Прямо перед ним начинали постепенно открываться гребни гор, но весь их массив, до самого дна ущелий, еще окутан был мраком. Стелился туман. Внезапно он разорвался-и показались очертания Мертвого моря. Позади Махэруза занималась заря, уже разливались ее красноватые отблески. Вскоре она осветила прибрежные пески, холмы, пустыню и шершавые серые склоны гор Иудеи вдали. Посредине черной полосой прочертилось Энгедди; в глубине круглился купол Хеврона; Эсхол был покрыт гранатовыми рощами, Сорек — виноградниками, Кармел — полями, засеянными сезамом, а над Иерусалимом возвышалась кубическая громада Антониевой башни. Тетрарх перевел свой взор направо и стал созерцать иерихонские пальмы; ему вспомнились другие города его Галилеи
— Капернаум, Эндор, Назарет и Тивериада, куда, быть может, он никогда более не вернется. Иордан протекал по бесплодной равнине, ослепительно белой, точно снежная пелена. Озеро стало теперь похоже на лазоревый камень, и на южной его оконечности, со стороны Йемена, Антипа разглядел то, что он страшился увидеть. Там были разбросаны бурые палатки; люди, вооруженные копьями, двигались взад и вперед среди лошадей; вровень с землей искорками переливались потухающие огни.
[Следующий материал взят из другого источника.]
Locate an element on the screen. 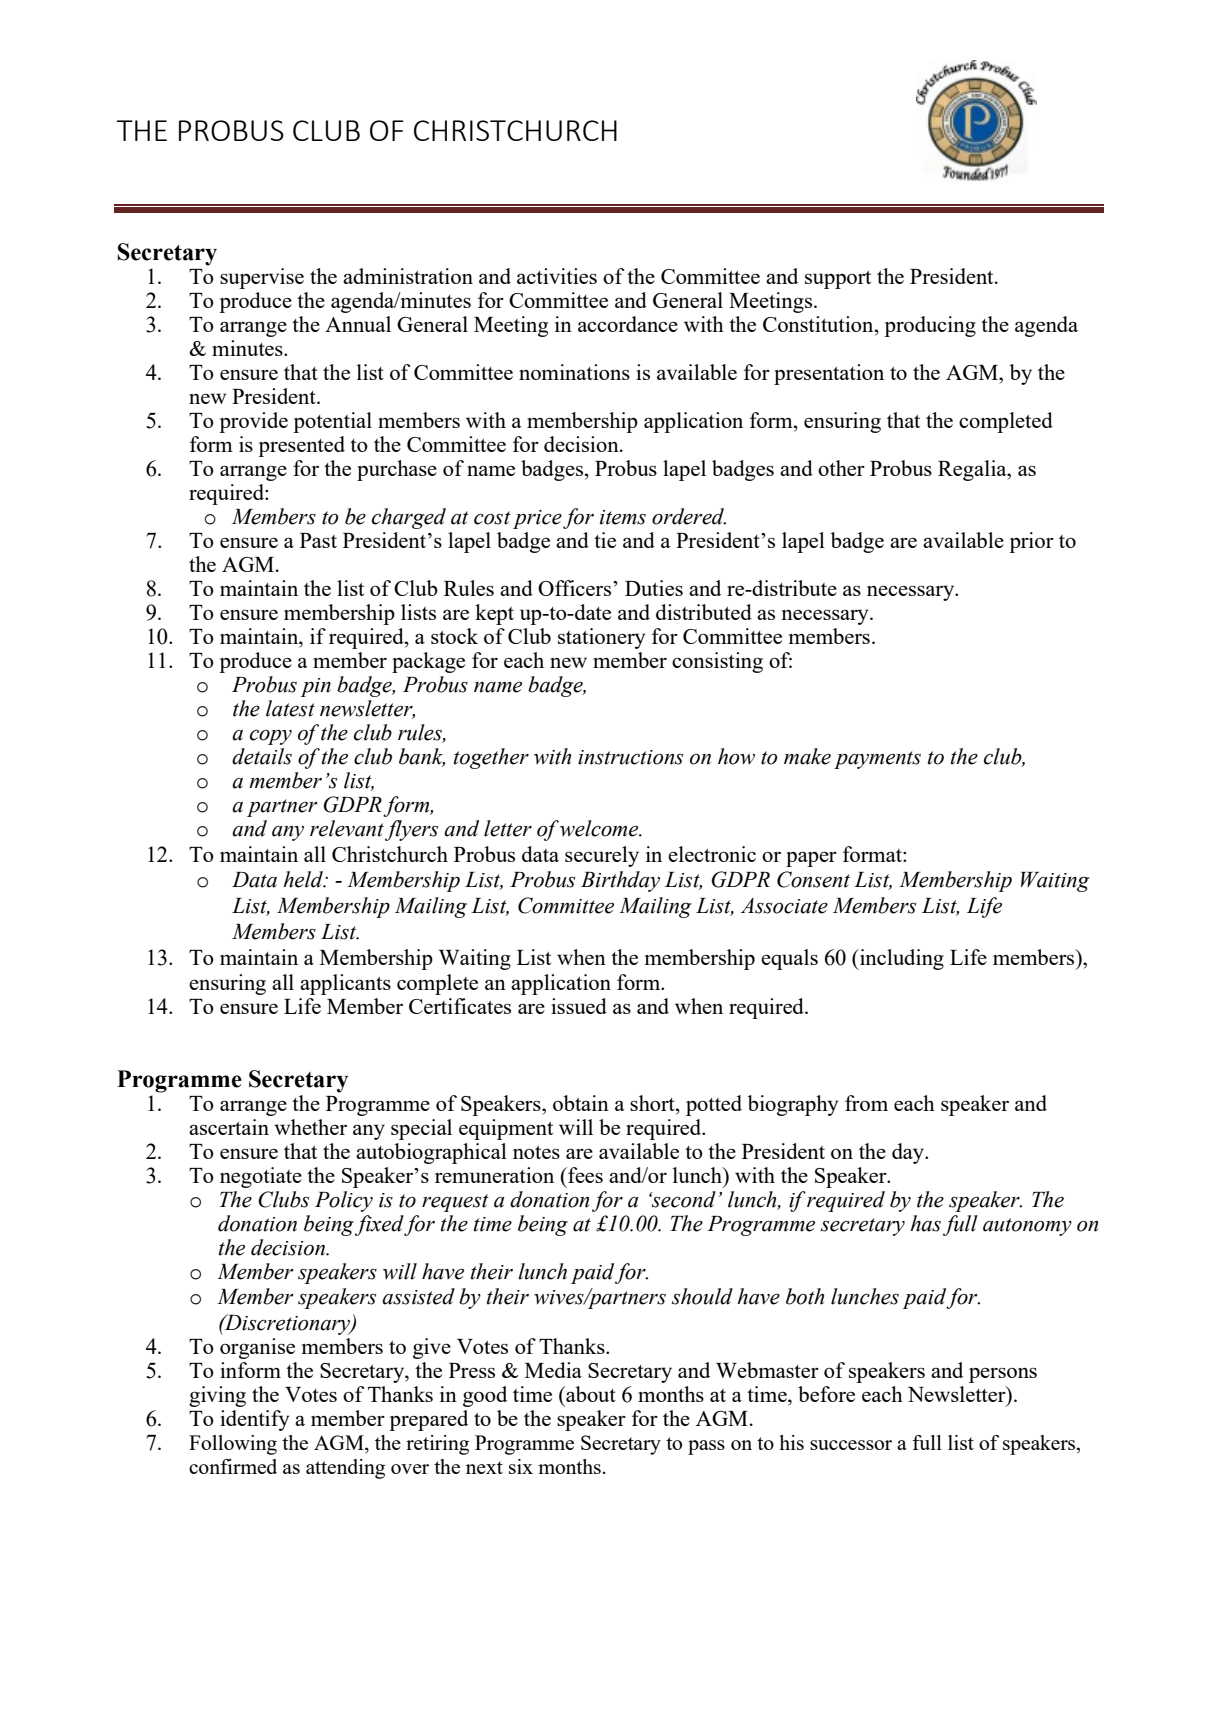 This screenshot has height=1718, width=1215. accordance is located at coordinates (628, 324).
Это было войско аравийского царя; с дочерью его Антипа развелся, чтобы взять в жены Иродиаду[4], которая была замужем за одним из его братьев; тот жил в Италии, никак не претендуя на власть.
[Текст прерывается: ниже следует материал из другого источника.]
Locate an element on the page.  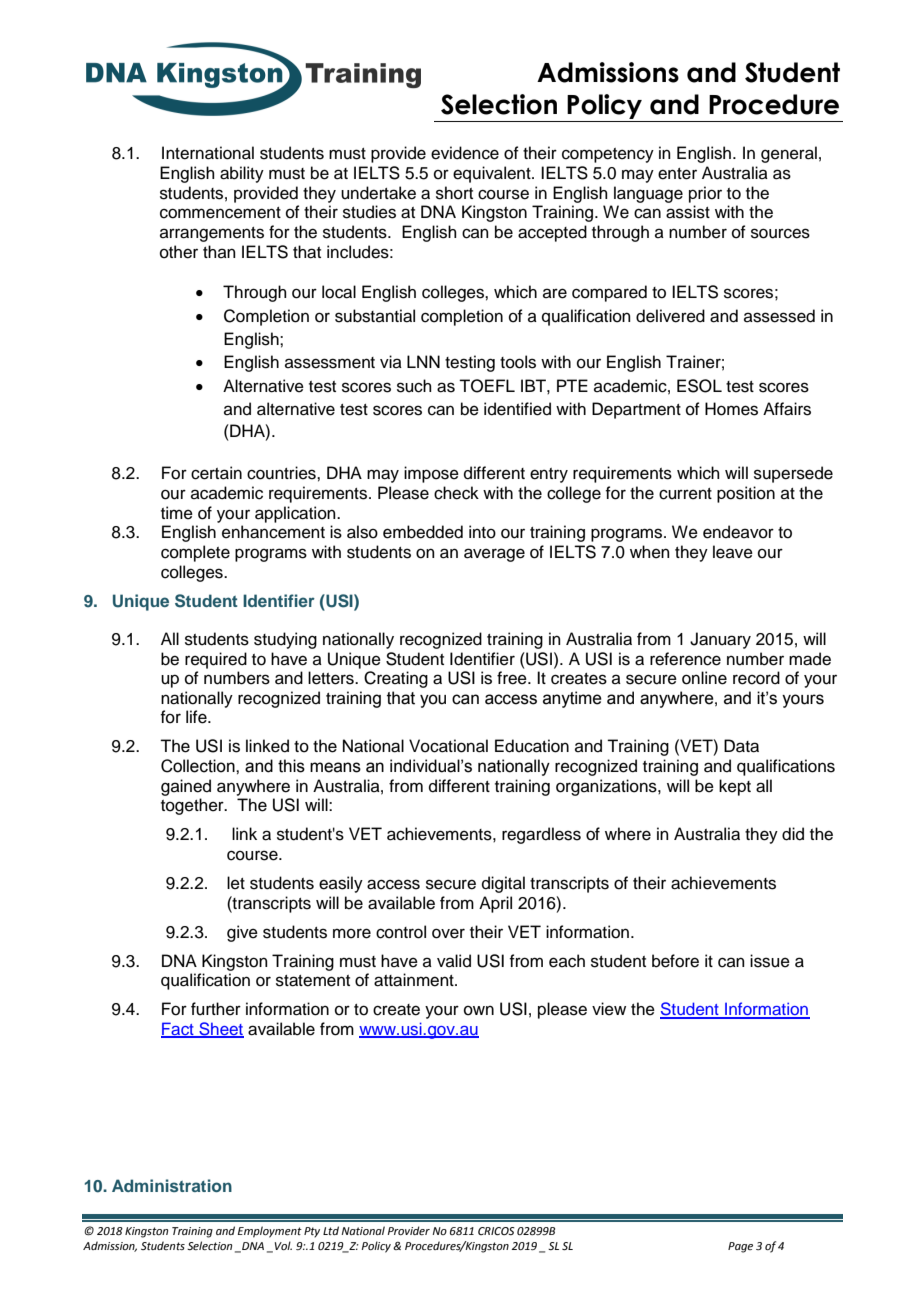
ability is located at coordinates (242, 174).
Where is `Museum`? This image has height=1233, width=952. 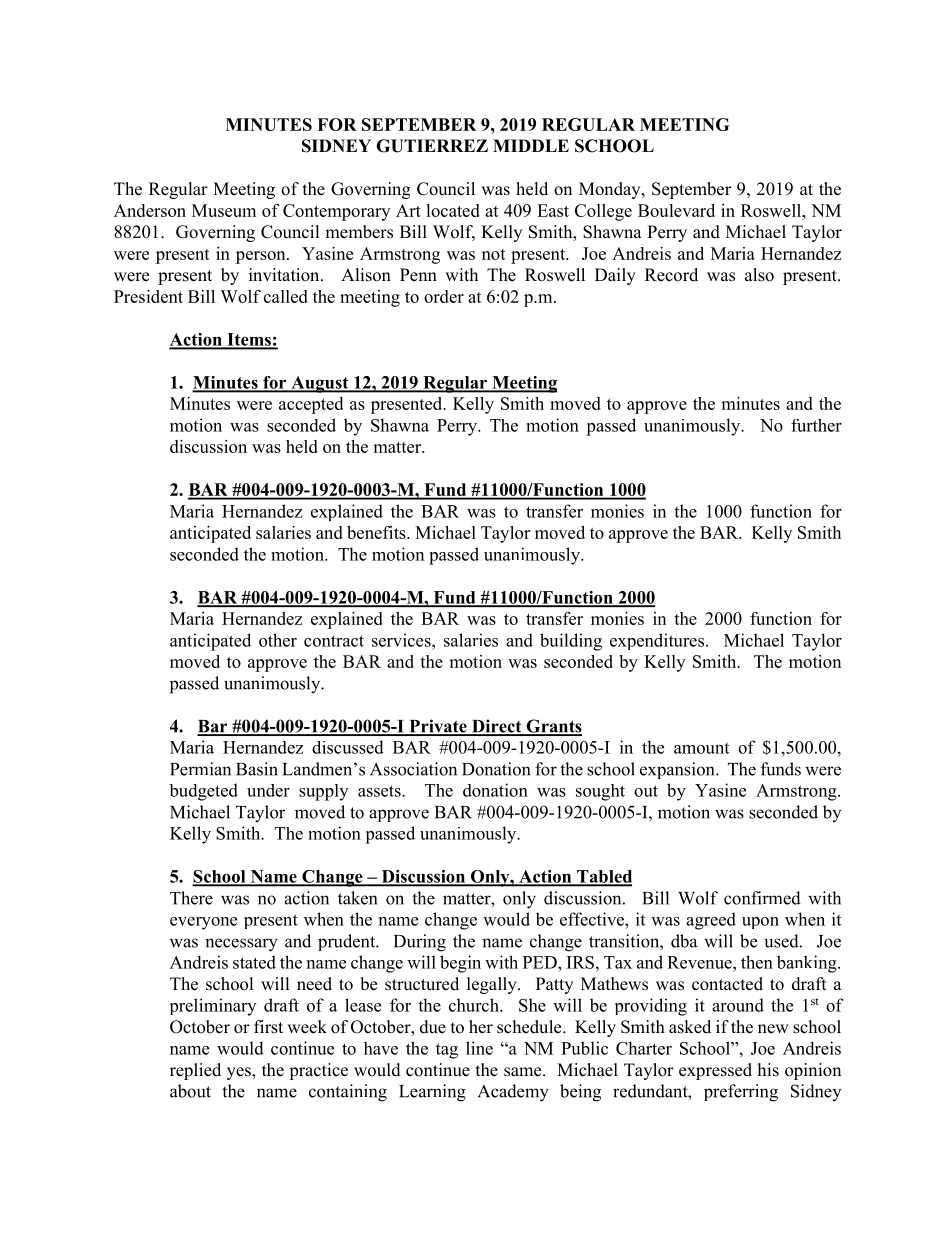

Тетрарх ожидал помощи от римлян; но Вителлий[5], правитель Сирии, медлил с прибытием, и Антипа терзался беспокойством.
Наверно, Агриппа[6] оговорил его перед императором! Третий брат его, Филипп, властитель Ватанеи, тайно вооружался. Иудеи не желали более терпеть языческих обычаев тетрарха, а другие народы тяготились его владычеством. Вот почему Антипа колебался между двумя намерениями: либо умилостивить аравитян, либо вступить в союз с парфянами. И под предлогом, что он празднует день своего рождения, тетрарх пригласил на великое пиршество своих военачальников, управителей имений и знатных лиц Галилеи.
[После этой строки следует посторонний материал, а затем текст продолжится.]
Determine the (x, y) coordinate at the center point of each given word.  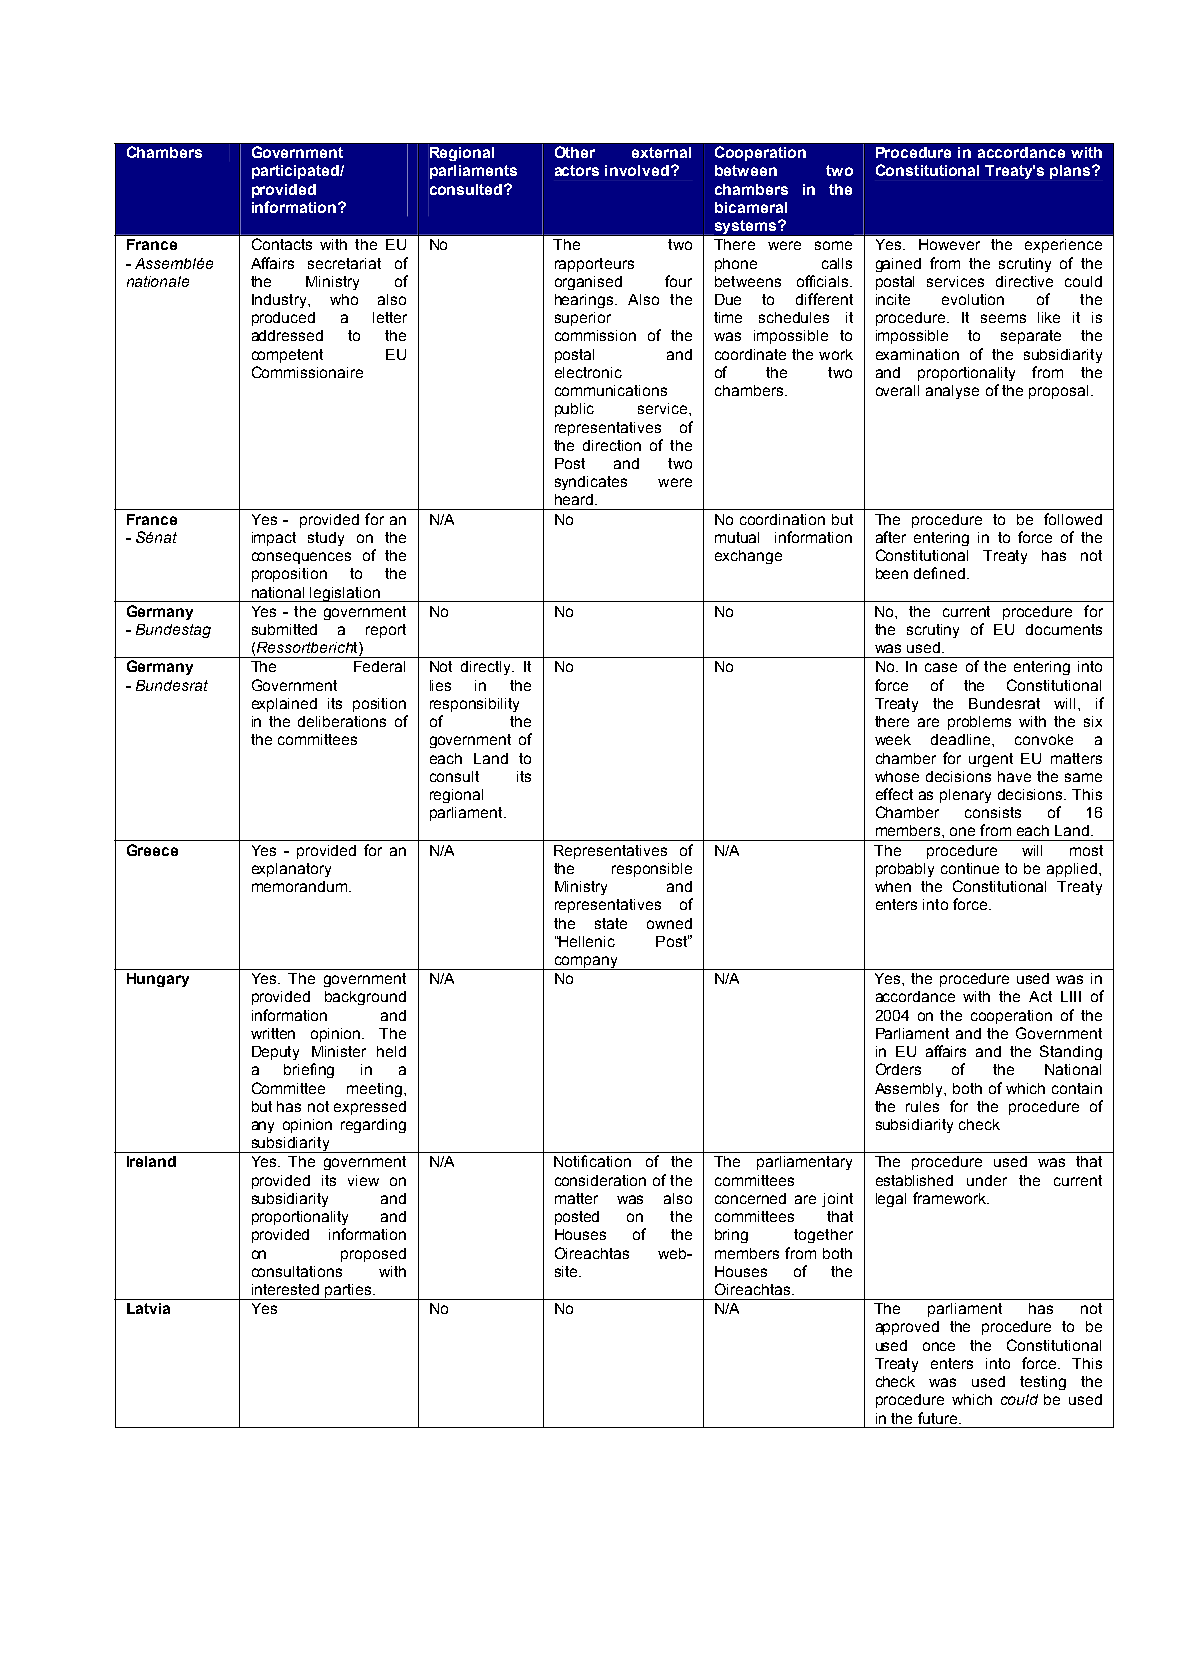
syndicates (591, 483)
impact (274, 539)
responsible (652, 870)
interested (285, 1289)
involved (637, 170)
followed (1073, 519)
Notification (592, 1161)
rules (922, 1106)
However (949, 244)
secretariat (344, 263)
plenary (965, 796)
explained (284, 705)
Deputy (275, 1053)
Зорким взглядом обшарил он все дороги, — они были пустынны. Над его головой парили орлы; вдоль крепостного вала, прислонясь к стене, спали воины; во дворце ничто не нарушало покоя.
Вдруг, словно из недр земли, донесся далекий голос. Тетрарх побледнел. Он наклонился, чтобы прислушаться; но голос затих. Потом он послышался вновь, и тетрарх, хлопнув в ладоши, крикнул: «Маннэи! Маннэи!»
Появился человек, обнаженный до пояса, подобно массажистам в банях. Он был очень высокого роста, старый и худой; на бедре у него висел тесак в бронзовых ножнах. Волосы, поднятые гребнем, непомерно удлиняли его лоб. Какая-то сонливость застилала его глаза; но зубы его блестели, а ноги легко ступали по плитам пола; тело его было гибко, как у обезьяны, лицо — бесстрастно, точно у мумии.
— Где он? — спросил тетрарх.
— Там же, по-прежнему! — ответил Маннэи, указав большим пальцем позади себя.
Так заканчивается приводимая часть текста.